Parallelization of VASP.4.x

Once F90 has been introduce it was much easier to do the parallelization of VASP. One structure at the heart of VASP is for instance the grid structure (which is required to describe 3-dimensional grids). Here is a slightly simplified version of the structure found in the mgrid.inc file:

  TYPE grid_3d
!only  GRID
   INTEGER NGX,NGY,NGZ          ! number of grid points in x,y,z   
   INTEGER NPLWV                ! total number of grid points
   INTEGER MPLWV                ! allocation in complex words
   TYPE(layout)    :: RC        ! reciprocal space layout
   TYPE(layout)    :: IN        ! intermediate layout
   TYPE(layout)    :: RL        ! real space layout
! mapping for parallel version
   TYPE(grid_map)  :: RC_IN     ! recip -> intermeadiate comm.
   TYPE(grid_map)  :: IN_RL     ! intermeadiate -> real space comm.
   TYPE(communic), POINTER :: COMM ! opaque communicator

NGX, NGY, NGZ describes the number of grid points in x, y and z direction, and NPLWV the total number of points (i.e.
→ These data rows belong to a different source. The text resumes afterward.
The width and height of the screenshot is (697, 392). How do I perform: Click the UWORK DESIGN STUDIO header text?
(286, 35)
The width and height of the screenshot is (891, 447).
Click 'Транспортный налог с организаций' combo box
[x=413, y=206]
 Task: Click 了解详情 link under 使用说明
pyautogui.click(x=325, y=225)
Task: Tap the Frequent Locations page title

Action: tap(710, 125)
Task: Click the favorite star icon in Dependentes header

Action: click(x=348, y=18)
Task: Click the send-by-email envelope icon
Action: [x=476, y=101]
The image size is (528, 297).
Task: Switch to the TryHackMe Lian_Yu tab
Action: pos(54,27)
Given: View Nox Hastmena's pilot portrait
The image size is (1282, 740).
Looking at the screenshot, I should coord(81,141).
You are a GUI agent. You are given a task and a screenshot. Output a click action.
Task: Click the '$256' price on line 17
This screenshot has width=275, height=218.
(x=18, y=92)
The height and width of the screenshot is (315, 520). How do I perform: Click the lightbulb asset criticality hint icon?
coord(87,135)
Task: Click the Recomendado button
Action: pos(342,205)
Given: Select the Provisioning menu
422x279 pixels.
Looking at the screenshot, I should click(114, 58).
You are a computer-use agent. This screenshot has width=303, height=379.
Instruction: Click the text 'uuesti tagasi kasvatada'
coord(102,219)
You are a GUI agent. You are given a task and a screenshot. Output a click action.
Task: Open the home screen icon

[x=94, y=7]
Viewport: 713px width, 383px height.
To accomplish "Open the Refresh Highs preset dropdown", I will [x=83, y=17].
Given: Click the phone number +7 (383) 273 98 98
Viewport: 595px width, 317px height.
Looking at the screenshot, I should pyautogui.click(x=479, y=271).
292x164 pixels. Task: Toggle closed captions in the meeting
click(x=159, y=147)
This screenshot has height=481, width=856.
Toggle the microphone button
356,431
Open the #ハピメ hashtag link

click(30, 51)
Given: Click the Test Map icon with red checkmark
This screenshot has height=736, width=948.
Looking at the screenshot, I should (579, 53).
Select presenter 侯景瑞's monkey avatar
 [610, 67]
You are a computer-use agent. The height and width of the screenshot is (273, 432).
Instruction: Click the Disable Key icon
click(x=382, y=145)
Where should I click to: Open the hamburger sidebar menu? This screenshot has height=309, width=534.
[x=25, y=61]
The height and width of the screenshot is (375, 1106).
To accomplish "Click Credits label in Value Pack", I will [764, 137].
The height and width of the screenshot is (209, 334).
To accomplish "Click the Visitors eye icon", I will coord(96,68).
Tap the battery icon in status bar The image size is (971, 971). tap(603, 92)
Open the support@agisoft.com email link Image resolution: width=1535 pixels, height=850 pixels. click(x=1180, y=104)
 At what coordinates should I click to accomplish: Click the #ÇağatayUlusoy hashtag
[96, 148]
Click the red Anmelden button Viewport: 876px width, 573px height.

NGX*NGY*NGZ). Most quantities (like charge densities) are defined on these 3-dimensional grids. In the sequential version NGX, NGY and NGZ were sufficient to perform a three dimensional FFT of quantities defined on these grids. In the parallel version the distribution of data among the processors must also be known. This is achieved with the structures RL and RC, which describe how data are distributed among processors in real and reciprocal space. In VASP data are distributed column wise on the nodes, in reciprocal space the fast index is the first (or x) index and and columns can be indexed by a pair (y,z). In real space the fast index is the z index, columns are indexed by the pair (z,y). In addition the FFT-routine (which performs lots of communication) stores all required setup data in two mapping-structures called RC_IN and IN_RL.

The big advantage of using structures instead of common blocks is that it is trivial to have more than one grid. For instance, VASP uses a coarse grid for the representation of the ultra soft wavefunctions and a second much finer grid for the representation of the augmentation charges. Therefore two grids are defined in VASP one is called GRID (used for the wavefunctions) and other one is called GRIDC (used for the augmentation charges). Actually a third grid exists which has in real space a similar distribution as GRID and in reciprocal space a similar distribution as GRIDC. This third grid (GRID_SOFT) is used to put the soft pseudo charge density onto the finer grid GRIDC.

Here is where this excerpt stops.